**REQUIRED WORK:**
Write out the listing below word for word, keeping every line as it stands.

**DATA SHOWN:**

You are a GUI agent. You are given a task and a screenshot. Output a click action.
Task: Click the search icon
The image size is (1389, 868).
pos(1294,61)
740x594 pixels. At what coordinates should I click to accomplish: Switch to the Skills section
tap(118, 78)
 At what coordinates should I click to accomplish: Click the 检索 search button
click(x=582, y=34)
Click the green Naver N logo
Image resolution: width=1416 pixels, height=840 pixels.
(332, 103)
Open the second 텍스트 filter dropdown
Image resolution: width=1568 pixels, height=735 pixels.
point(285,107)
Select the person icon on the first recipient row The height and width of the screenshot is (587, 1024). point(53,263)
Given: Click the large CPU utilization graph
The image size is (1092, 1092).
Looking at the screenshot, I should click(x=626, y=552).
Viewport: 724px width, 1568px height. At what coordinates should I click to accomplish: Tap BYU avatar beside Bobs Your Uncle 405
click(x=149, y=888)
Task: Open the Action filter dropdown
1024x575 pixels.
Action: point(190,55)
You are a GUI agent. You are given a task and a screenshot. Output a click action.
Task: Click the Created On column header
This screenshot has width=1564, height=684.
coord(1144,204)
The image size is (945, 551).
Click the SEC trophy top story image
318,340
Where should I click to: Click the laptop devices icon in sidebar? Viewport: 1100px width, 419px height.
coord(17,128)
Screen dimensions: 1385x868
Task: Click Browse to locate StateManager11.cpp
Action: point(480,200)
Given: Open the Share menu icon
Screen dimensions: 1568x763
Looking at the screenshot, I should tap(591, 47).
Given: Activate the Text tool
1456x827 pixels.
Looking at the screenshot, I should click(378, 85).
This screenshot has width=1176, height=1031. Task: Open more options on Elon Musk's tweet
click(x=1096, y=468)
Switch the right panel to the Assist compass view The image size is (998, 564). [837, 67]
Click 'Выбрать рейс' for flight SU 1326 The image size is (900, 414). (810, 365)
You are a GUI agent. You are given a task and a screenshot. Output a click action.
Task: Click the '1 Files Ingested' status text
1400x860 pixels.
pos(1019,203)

**FINISHED ANSWER:**
You are a GUI agent. You are given a task and a screenshot. Output a click action.
Task: Click the search icon
The image size is (1389, 868).
pos(1294,61)
740x594 pixels. At what coordinates should I click to accomplish: Switch to the Skills section
tap(118, 78)
 At what coordinates should I click to accomplish: Click the 检索 search button
click(x=582, y=34)
Click the green Naver N logo
Image resolution: width=1416 pixels, height=840 pixels.
(332, 103)
Open the second 텍스트 filter dropdown
Image resolution: width=1568 pixels, height=735 pixels.
point(285,107)
Select the person icon on the first recipient row The height and width of the screenshot is (587, 1024). point(53,263)
Given: Click the large CPU utilization graph
The image size is (1092, 1092).
Looking at the screenshot, I should click(x=626, y=552).
Viewport: 724px width, 1568px height. At what coordinates should I click to accomplish: Tap BYU avatar beside Bobs Your Uncle 405
click(x=149, y=888)
Task: Open the Action filter dropdown
1024x575 pixels.
Action: point(190,55)
You are a GUI agent. You are given a task and a screenshot. Output a click action.
Task: Click the Created On column header
This screenshot has width=1564, height=684.
coord(1144,204)
The image size is (945, 551).
Click the SEC trophy top story image
318,340
Where should I click to: Click the laptop devices icon in sidebar? Viewport: 1100px width, 419px height.
coord(17,128)
Screen dimensions: 1385x868
Task: Click Browse to locate StateManager11.cpp
Action: point(480,200)
Given: Open the Share menu icon
Screen dimensions: 1568x763
Looking at the screenshot, I should tap(591, 47).
Given: Activate the Text tool
1456x827 pixels.
Looking at the screenshot, I should click(378, 85).
This screenshot has width=1176, height=1031. Task: Open more options on Elon Musk's tweet
click(x=1096, y=468)
Switch the right panel to the Assist compass view The image size is (998, 564). [837, 67]
Click 'Выбрать рейс' for flight SU 1326 The image size is (900, 414). (810, 365)
You are a GUI agent. You are given a task and a screenshot. Output a click action.
Task: Click the '1 Files Ingested' status text
1400x860 pixels.
pos(1019,203)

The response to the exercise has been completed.